⊹⊹⊹
Стоит «служанке не по-своему желанию» выйти в потускневший без дневного света коридор с кухни, как из недостроенной спальни доносится грохот. «Отче наш, если ты есть и слышишь меня, бедного Серёженьку, только нашедшего вроде-как своё счастье, прошу, сделай так, чтобы по моему возвращению на полу не валялся в раскоряку Бестужев-Рюмин с белой мордой и сломанными руками или хотя бы валиком.». Затишье прерывает слабый вой с упоминанием господа всуе. Не долго длился приличный лексикон пострадавшего, заменяясь бранью в тот же момент, как и мысли «бедного Серёженьки». Открывается картина маслом: Миша с белыми усами сидит на полу с валиком в одной руке и свалившейся стремянкой во второй, проклинает весь белый свет, перекрикивая замолчавшее в одночасье радио. Муравьёву очень хочется рассмеяться, согнувшись в три погибели, и одновременно взвыть от своего «вроде-как счастья», но внутренняя мать-наседка вынуждает нацепить тревожную гримасу, тут же поспешив к месту происшествия. Кружка забывается где-то на полу. Ладони первым делом хватают покрасневшее лицо, к удаче, не пострадавшее, если, конечно, не считать побелевшие злощастные усы, так надоевшие Серёже при поцелуях. «Вот и повод наконец сбрить их, спасибо, боже, за кривоногость Миши.» — Се-е-ерж. — Болезненно тянет Бестужев, выкидывая всё куда подальше, на сколько это получается, из рук, протягивая их к шее старшего, обвивая. — Боже, ты же в курсе, что самая настоящая ходячая катастрофа? — Поглаживая пострадавшего по макушке, шепчет Муравьёв-Апостол. Вот тебе и отошёл на секунду, какой там глицин, когда тут ребёнка оставишь одного без присмотра с лестницей на пару и всё, ни того, ни другого. — Дойдёшь хоть до ванны? — Ответом следует ленивое мотание головой. Вздох Сергея и тело подхватывают с бетонного пола на руки, направляясь на осмотр покалеченого. Благо, дойдя без дополнительных приключений, Мишеля аккуратно усаживают на край матовой ванны, прося хотя бы сейчас не петушиться. Как истинная старуха, Муравьёв, хрустя суставами, опускается на колени, начиная копошиться в нижней тумбе на наличие аптечки.⊹⊹⊹
Царапины обработаны, усы, чуть ли не через слёзы, но сбриты, ребёнок сидит в изляпанной ещё сто лет назад щербетом простынке на подоконнике, попивая, всё же нагретый «наседкой», чай с двумя ложками сахара, пялясь на недокрашенный угол и смазанное пятно на потолке, теперь так ярко выделяющееся.

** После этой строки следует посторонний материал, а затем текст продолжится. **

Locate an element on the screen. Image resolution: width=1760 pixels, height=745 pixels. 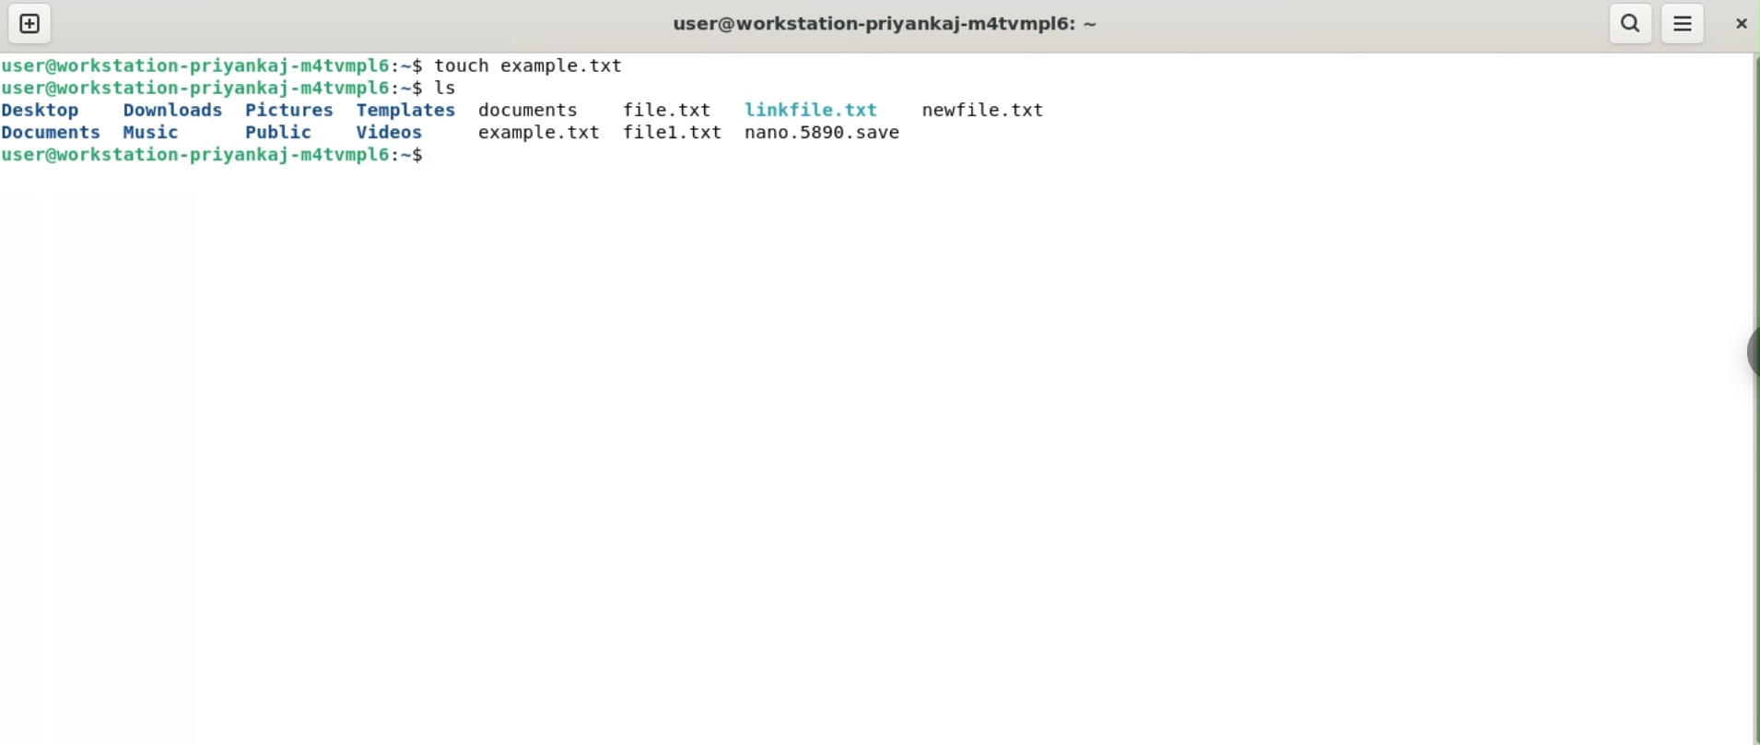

Месяц искал нужную жемчужную краску, все нервы измотал себе и за компанию мотающемуся Кондратию, думал за трое суток уж точно управятся без проблем и тут на тебе, шапито одного актёра. Сергей подсаживается рядом, отодвигая давно выключенное радио. На колени горе-страдальца падает кулёк тех самых приторных конфет с кривой ромашкой на упаковке. «Даже дизайнер у них всратый» — произносит Рюмин уже на протяжении года перед тем, как поглотить десяток таких. Сейчас юноша молчит, лишь поднимает уставшие, но благодарные глаза, опуская голову на крепкое плечо. — Знаешь, криво, но со вкусом. — Тихо лепечет Апостол в попытках подбодрить. — Своеобразный постмодерн, во! — Щёлкает по носу насупившегося Мишеля, расплываясь в мягкой улыбке. — Или лучше футуризм? — Лучше, если ты молча поцелуешь меня в щёку, и мы пойдём спать. Мне без пяти минут нужно поплакаться в подушку, так что давай быстрее. — Отчеканивает Бестужев, тут же с гордым видом подставляя лицо для упомянутого в начале действа. Муравьёв закатывает глаза, однако ж, тепло целует своего калеку на одну хромосому в указанное место, захватывая в кольцо из рук. Не проходит и пятнадцати минут, как подоконник опустевает, скрашивая компанию лишь полупосутой кружке с потёртым радио подле. Постмодерное нечто на потолке оставляется сохнуть до утра. «Ужас диабетиков», на удивление, не съеден, а забирается под подушку, дабы начать завтрашнее утро с недовольства и сахара на зубах. Всё тот же запах породнившейся сырости и ментоловых сигарет, ничего не выветривается, сколько не гоняй форточку, но теперь есть ещё и тепло. Такое же обыденное и родное до мурашек.